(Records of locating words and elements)
━━━━━━━━━━━━━━━━━━━━━━━━━━━━━━
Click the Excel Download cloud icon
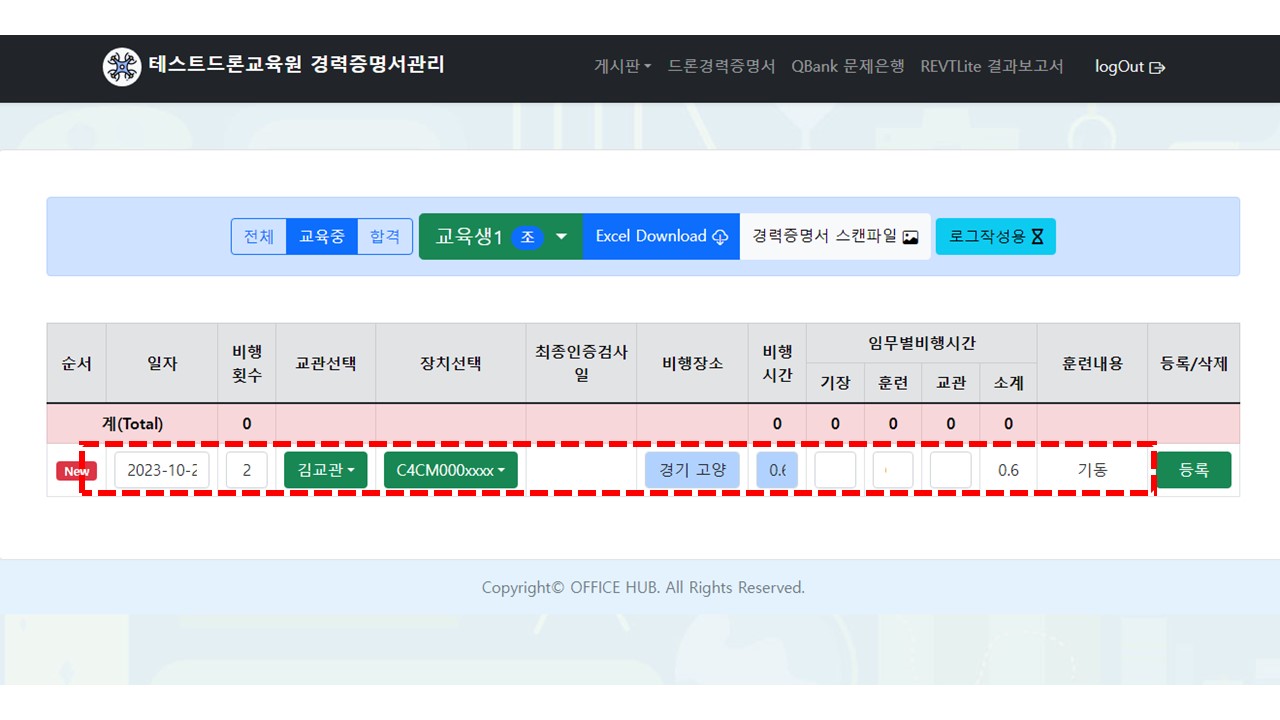Viewport: 1280px width, 720px height. click(x=720, y=237)
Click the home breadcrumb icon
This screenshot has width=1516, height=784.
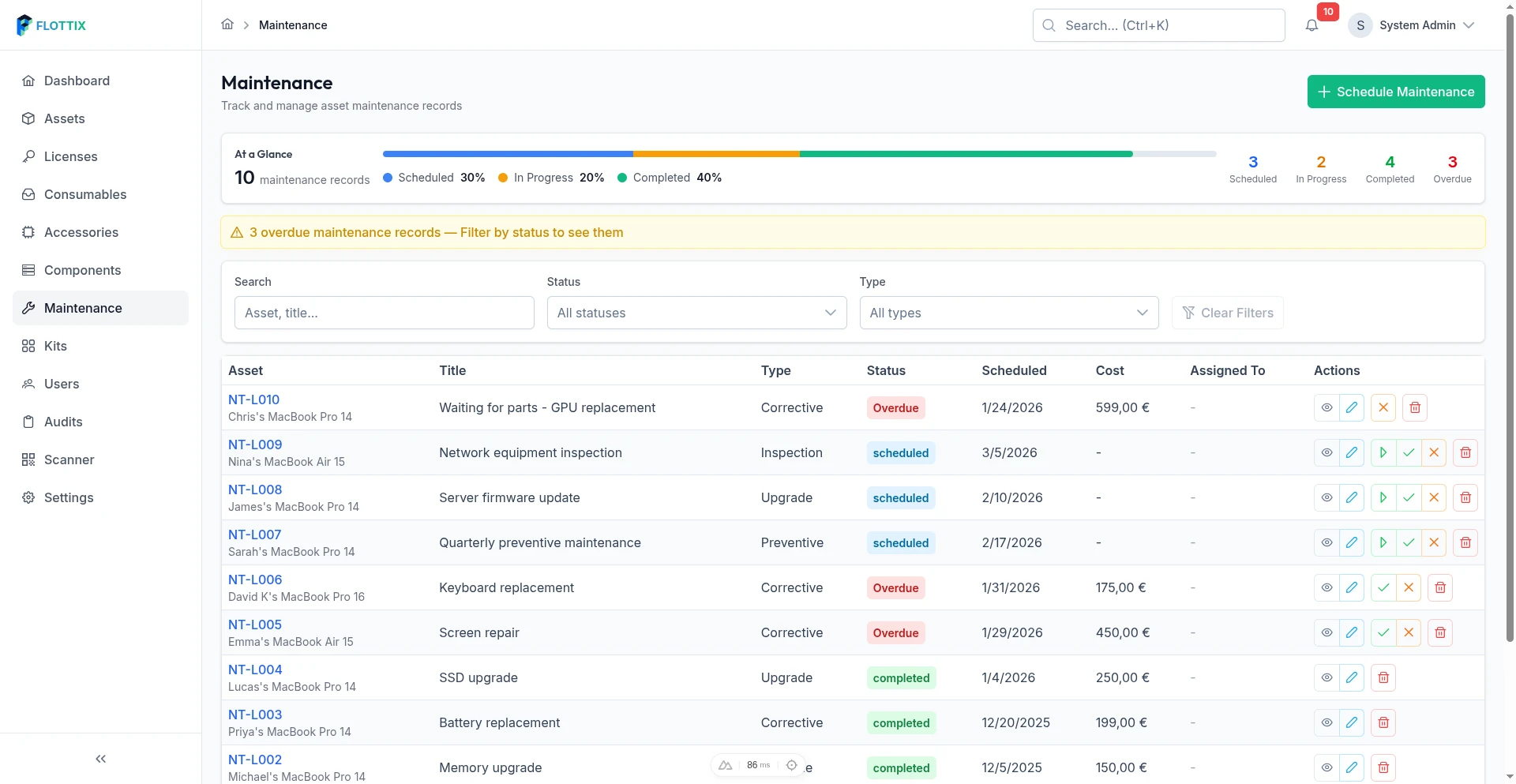pyautogui.click(x=227, y=24)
━━━━━━━━━━━━━━━━━━━━━━━━━━━━━━
== Set exercise ==
Can you render the items above as a two-column CSV with the columns text and answer, one row per item? Put each field in quotes, turn line breaks into spaces, and leave the pictures out.

== Reply ==
text,answer
"Click the Excel Download cloud icon","Viewport: 1280px width, 720px height. click(x=720, y=237)"
"Click the home breadcrumb icon This screenshot has width=1516, height=784.","pyautogui.click(x=227, y=24)"